What to work on
1) Reproduce the passage about Reagan's 1980 tax-cut promise word for word.
2) Locate each line in the listing that contains the string "screenshot", matching case exactly, and copy those lines out.

Text section
When Ronald Reagan accepted the Republican presidential nomination in
1980, he presented himself as a tax magician. “We are taxing
ourselves into economic exhaustion and stagnation,” he said before
making a tantalizing promise. He would slash income tax rates by 30
percent over three years. Government revenue would miraculously
increase, because lowered taxes would foster massive new investment,
creating more jobs at higher pay. Libertarian economists Milton
Friedman and Arthur Laffer vigorously championed Reagan’s claims,
but even many conservatives scoffed. Herbert Stein, President
Nixon’s chief economic adviser, remarked that the likelihood that
tax cuts increase revenue was about the same as finding “there is
human life on Mars.” George H.W. Bush called it “voodoo
economics.”

Records to use
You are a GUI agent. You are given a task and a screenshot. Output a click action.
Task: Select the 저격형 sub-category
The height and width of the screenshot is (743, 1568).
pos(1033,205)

--

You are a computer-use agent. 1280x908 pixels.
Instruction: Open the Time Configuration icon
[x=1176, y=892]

Answers to each task
1)
When Ronald Reagan accepted the Republican presidential nomination in
1980, he presented himself as a tax magician. “We are taxing
ourselves into economic exhaustion and stagnation,” he said before
making a tantalizing promise. He would slash income tax rates by 30
percent over three years. Government revenue would miraculously
increase, because lowered taxes would foster massive new investment,
creating more jobs at higher pay. Libertarian economists Milton
Friedman and Arthur Laffer vigorously championed Reagan’s claims,
but even many conservatives scoffed. Herbert Stein, President
Nixon’s chief economic adviser, remarked that the likelihood that
tax cuts increase revenue was about the same as finding “there is
human life on Mars.” George H.W. Bush called it “voodoo
economics.”

2)
You are a GUI agent. You are given a task and a screenshot. Output a click action.
The height and width of the screenshot is (743, 1568).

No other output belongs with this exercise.